--- What is being asked ---
Nothing but the lines from the one containing "Given: Open the Mapbox logo link" through the one containing "This screenshot has width=1334, height=896.", both included, should be given again, each exactly as written below.

--- Information supplied ---
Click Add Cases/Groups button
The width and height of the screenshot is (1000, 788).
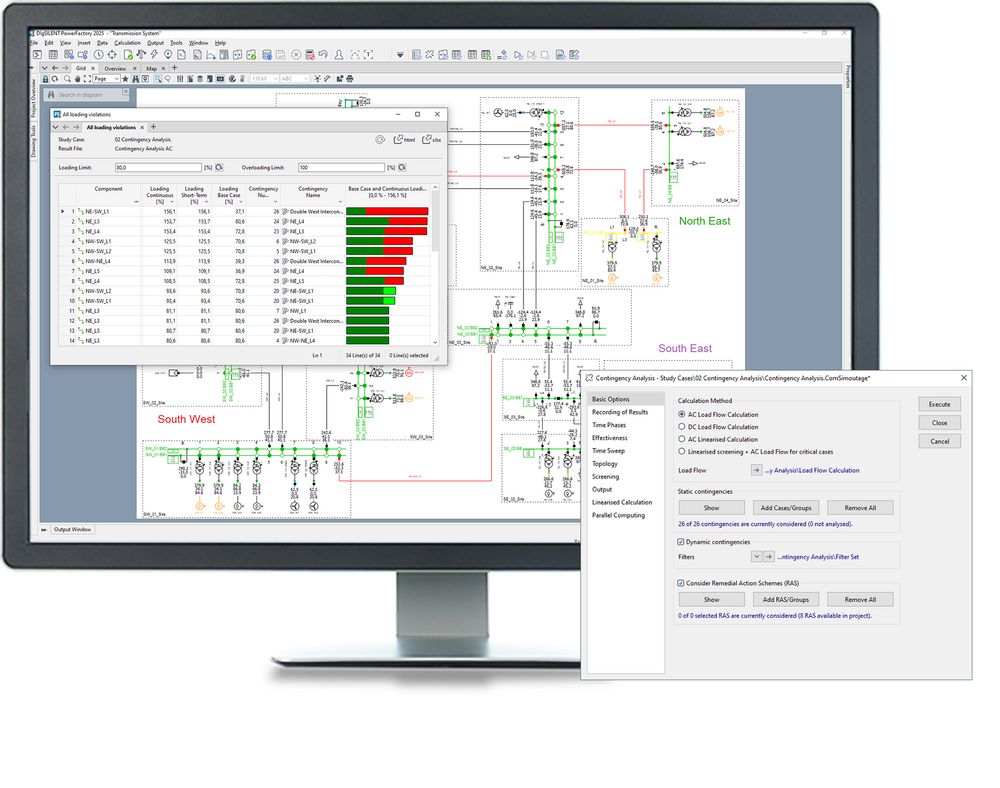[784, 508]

* * *

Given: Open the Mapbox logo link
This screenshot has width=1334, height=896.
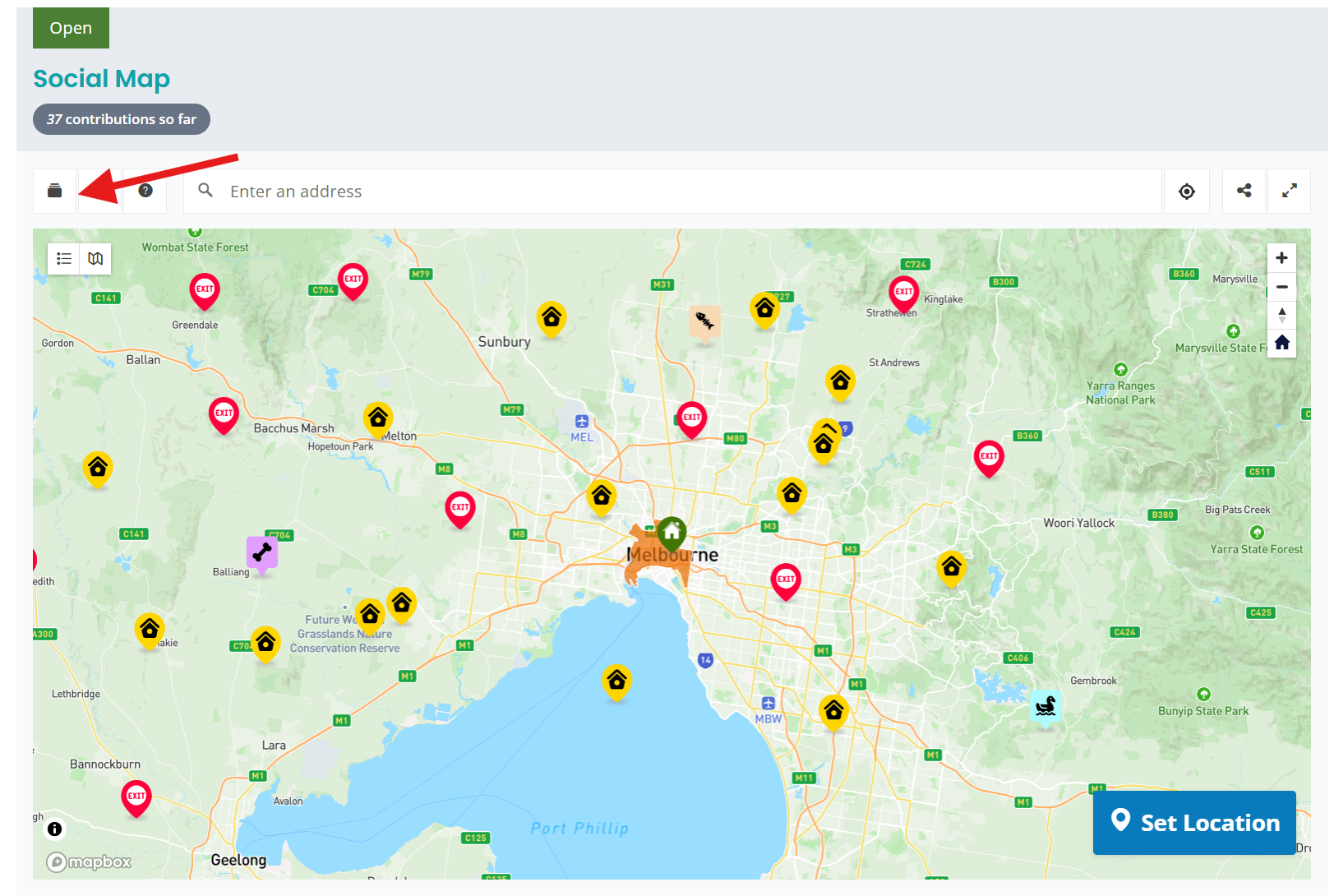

--- Exercise answer ---
Given: Open the Mapbox logo link
This screenshot has width=1334, height=896.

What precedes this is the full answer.